Exercise: Could you return the whole listing, character for character?

Task data:
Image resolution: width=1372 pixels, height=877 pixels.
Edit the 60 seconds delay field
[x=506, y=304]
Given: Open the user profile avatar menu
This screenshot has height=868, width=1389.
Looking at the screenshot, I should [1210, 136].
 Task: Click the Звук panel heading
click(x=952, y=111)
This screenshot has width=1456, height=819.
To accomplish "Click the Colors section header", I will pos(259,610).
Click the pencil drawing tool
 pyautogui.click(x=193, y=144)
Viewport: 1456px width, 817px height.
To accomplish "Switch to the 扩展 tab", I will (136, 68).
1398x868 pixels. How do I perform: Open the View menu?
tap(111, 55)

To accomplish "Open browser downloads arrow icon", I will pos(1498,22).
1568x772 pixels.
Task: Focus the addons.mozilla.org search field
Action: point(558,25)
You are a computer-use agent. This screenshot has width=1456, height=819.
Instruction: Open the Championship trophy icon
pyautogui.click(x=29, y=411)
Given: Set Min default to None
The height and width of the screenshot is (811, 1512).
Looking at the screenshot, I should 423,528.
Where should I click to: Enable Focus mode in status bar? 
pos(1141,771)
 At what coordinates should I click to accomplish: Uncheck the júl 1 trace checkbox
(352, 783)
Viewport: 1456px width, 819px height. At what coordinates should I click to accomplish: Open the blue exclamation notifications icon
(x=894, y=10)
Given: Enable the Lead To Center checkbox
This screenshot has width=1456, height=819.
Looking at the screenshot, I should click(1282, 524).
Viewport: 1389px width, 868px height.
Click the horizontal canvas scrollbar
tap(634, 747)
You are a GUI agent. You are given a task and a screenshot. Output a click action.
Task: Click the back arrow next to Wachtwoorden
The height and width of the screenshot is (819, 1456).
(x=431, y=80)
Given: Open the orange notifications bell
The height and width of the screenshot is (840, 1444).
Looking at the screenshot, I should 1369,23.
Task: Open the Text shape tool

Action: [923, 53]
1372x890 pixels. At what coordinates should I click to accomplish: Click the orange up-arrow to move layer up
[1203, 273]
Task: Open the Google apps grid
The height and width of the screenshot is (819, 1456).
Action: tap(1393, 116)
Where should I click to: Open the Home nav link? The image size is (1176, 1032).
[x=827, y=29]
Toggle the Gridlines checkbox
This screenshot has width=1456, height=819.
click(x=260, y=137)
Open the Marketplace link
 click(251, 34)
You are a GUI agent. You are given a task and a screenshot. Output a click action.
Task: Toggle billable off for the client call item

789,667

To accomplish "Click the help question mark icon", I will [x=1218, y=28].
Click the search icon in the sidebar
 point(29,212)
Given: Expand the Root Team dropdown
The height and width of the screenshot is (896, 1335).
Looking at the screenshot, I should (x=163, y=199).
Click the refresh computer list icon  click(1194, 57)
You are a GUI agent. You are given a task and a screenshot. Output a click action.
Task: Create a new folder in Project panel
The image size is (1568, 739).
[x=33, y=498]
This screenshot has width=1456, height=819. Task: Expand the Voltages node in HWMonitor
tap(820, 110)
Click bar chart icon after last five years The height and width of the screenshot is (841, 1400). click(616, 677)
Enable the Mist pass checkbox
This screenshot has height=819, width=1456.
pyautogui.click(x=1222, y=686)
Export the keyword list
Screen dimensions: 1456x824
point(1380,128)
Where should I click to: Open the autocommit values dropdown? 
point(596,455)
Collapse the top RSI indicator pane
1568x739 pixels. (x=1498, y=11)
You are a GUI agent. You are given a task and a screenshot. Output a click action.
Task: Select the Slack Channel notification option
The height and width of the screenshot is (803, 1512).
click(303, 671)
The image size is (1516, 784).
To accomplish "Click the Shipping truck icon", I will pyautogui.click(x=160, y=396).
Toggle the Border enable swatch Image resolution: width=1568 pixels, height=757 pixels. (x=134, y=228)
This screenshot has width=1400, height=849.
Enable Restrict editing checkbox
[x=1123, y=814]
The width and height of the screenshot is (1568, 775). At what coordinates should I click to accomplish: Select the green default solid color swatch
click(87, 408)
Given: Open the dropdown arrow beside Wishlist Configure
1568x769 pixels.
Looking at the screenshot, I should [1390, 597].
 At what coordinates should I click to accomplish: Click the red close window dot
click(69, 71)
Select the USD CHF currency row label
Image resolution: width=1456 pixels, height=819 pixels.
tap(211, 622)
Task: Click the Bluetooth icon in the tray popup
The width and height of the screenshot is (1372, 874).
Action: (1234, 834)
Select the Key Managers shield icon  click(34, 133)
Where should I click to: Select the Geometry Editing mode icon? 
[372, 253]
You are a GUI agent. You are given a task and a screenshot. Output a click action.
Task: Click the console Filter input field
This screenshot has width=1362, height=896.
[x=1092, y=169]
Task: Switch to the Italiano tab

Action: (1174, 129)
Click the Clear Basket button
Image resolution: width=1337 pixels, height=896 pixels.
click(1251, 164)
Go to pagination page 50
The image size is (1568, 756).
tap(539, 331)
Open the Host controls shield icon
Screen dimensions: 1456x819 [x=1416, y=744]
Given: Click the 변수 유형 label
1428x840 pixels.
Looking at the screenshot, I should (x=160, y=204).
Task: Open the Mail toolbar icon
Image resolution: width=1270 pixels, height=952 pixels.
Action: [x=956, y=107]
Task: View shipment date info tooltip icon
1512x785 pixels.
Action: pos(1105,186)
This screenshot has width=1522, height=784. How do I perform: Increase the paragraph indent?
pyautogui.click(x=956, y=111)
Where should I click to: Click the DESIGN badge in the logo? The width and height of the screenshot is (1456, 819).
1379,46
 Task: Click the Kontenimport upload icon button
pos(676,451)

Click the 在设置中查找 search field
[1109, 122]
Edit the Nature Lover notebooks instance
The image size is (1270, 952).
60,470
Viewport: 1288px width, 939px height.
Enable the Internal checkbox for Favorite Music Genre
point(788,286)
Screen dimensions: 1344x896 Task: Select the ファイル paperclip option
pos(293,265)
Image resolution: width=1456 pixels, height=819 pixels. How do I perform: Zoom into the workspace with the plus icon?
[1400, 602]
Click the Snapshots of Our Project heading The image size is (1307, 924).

Written answer:
Image resolution: width=1372 pixels, height=877 pixels.
Edit the 60 seconds delay field
[x=506, y=304]
Given: Open the user profile avatar menu
This screenshot has height=868, width=1389.
Looking at the screenshot, I should [1210, 136].
 Task: Click the Звук panel heading
click(x=952, y=111)
This screenshot has width=1456, height=819.
To accomplish "Click the Colors section header", I will pos(259,610).
Click the pencil drawing tool
 pyautogui.click(x=193, y=144)
Viewport: 1456px width, 817px height.
To accomplish "Switch to the 扩展 tab", I will (136, 68).
1398x868 pixels. How do I perform: Open the View menu?
tap(111, 55)

To accomplish "Open browser downloads arrow icon", I will pos(1498,22).
1568x772 pixels.
Task: Focus the addons.mozilla.org search field
Action: point(558,25)
You are a computer-use agent. This screenshot has width=1456, height=819.
Instruction: Open the Championship trophy icon
pyautogui.click(x=29, y=411)
Given: Set Min default to None
The height and width of the screenshot is (811, 1512).
Looking at the screenshot, I should 423,528.
Where should I click to: Enable Focus mode in status bar? 
pos(1141,771)
 At what coordinates should I click to accomplish: Uncheck the júl 1 trace checkbox
(352, 783)
Viewport: 1456px width, 819px height. At what coordinates should I click to accomplish: Open the blue exclamation notifications icon
(x=894, y=10)
Given: Enable the Lead To Center checkbox
This screenshot has width=1456, height=819.
Looking at the screenshot, I should click(1282, 524).
Viewport: 1389px width, 868px height.
Click the horizontal canvas scrollbar
tap(634, 747)
You are a GUI agent. You are given a task and a screenshot. Output a click action.
Task: Click the back arrow next to Wachtwoorden
The height and width of the screenshot is (819, 1456).
(x=431, y=80)
Given: Open the orange notifications bell
The height and width of the screenshot is (840, 1444).
Looking at the screenshot, I should 1369,23.
Task: Open the Text shape tool

Action: [923, 53]
1372x890 pixels. At what coordinates should I click to accomplish: Click the orange up-arrow to move layer up
[1203, 273]
Task: Open the Google apps grid
The height and width of the screenshot is (819, 1456).
Action: tap(1393, 116)
Where should I click to: Open the Home nav link? The image size is (1176, 1032).
[x=827, y=29]
Toggle the Gridlines checkbox
This screenshot has width=1456, height=819.
click(x=260, y=137)
Open the Marketplace link
 click(251, 34)
You are a GUI agent. You are given a task and a screenshot. Output a click action.
Task: Toggle billable off for the client call item

789,667

To accomplish "Click the help question mark icon", I will [x=1218, y=28].
Click the search icon in the sidebar
 point(29,212)
Given: Expand the Root Team dropdown
The height and width of the screenshot is (896, 1335).
Looking at the screenshot, I should (x=163, y=199).
Click the refresh computer list icon  click(1194, 57)
You are a GUI agent. You are given a task and a screenshot. Output a click action.
Task: Create a new folder in Project panel
The image size is (1568, 739).
[x=33, y=498]
This screenshot has width=1456, height=819. Task: Expand the Voltages node in HWMonitor
tap(820, 110)
Click bar chart icon after last five years The height and width of the screenshot is (841, 1400). click(616, 677)
Enable the Mist pass checkbox
This screenshot has height=819, width=1456.
pyautogui.click(x=1222, y=686)
Export the keyword list
Screen dimensions: 1456x824
point(1380,128)
Where should I click to: Open the autocommit values dropdown? 
point(596,455)
Collapse the top RSI indicator pane
1568x739 pixels. (x=1498, y=11)
You are a GUI agent. You are given a task and a screenshot. Output a click action.
Task: Select the Slack Channel notification option
The height and width of the screenshot is (803, 1512).
click(303, 671)
The image size is (1516, 784).
To accomplish "Click the Shipping truck icon", I will pyautogui.click(x=160, y=396).
Toggle the Border enable swatch Image resolution: width=1568 pixels, height=757 pixels. (x=134, y=228)
This screenshot has width=1400, height=849.
Enable Restrict editing checkbox
[x=1123, y=814]
The width and height of the screenshot is (1568, 775). At what coordinates should I click to accomplish: Select the green default solid color swatch
click(87, 408)
Given: Open the dropdown arrow beside Wishlist Configure
1568x769 pixels.
Looking at the screenshot, I should [1390, 597].
 At what coordinates should I click to accomplish: Click the red close window dot
click(69, 71)
Select the USD CHF currency row label
Image resolution: width=1456 pixels, height=819 pixels.
tap(211, 622)
Task: Click the Bluetooth icon in the tray popup
The width and height of the screenshot is (1372, 874).
Action: (1234, 834)
Select the Key Managers shield icon  click(34, 133)
Where should I click to: Select the Geometry Editing mode icon? 
[372, 253]
You are a GUI agent. You are given a task and a screenshot. Output a click action.
Task: Click the console Filter input field
This screenshot has width=1362, height=896.
[x=1092, y=169]
Task: Switch to the Italiano tab

Action: (1174, 129)
Click the Clear Basket button
Image resolution: width=1337 pixels, height=896 pixels.
click(1251, 164)
Go to pagination page 50
The image size is (1568, 756).
tap(539, 331)
Open the Host controls shield icon
Screen dimensions: 1456x819 [x=1416, y=744]
Given: Click the 변수 유형 label
1428x840 pixels.
Looking at the screenshot, I should (x=160, y=204).
Task: Open the Mail toolbar icon
Image resolution: width=1270 pixels, height=952 pixels.
Action: [x=956, y=107]
Task: View shipment date info tooltip icon
1512x785 pixels.
Action: pos(1105,186)
This screenshot has width=1522, height=784. How do I perform: Increase the paragraph indent?
pyautogui.click(x=956, y=111)
Where should I click to: Click the DESIGN badge in the logo? The width and height of the screenshot is (1456, 819).
1379,46
 Task: Click the Kontenimport upload icon button
pos(676,451)

Click the 在设置中查找 search field
[1109, 122]
Edit the Nature Lover notebooks instance
The image size is (1270, 952).
60,470
Viewport: 1288px width, 939px height.
Enable the Internal checkbox for Favorite Music Genre
point(788,286)
Screen dimensions: 1344x896 Task: Select the ファイル paperclip option
pos(293,265)
Image resolution: width=1456 pixels, height=819 pixels. How do I perform: Zoom into the workspace with the plus icon?
[1400, 602]
Click the Snapshots of Our Project heading The image size is (1307, 924).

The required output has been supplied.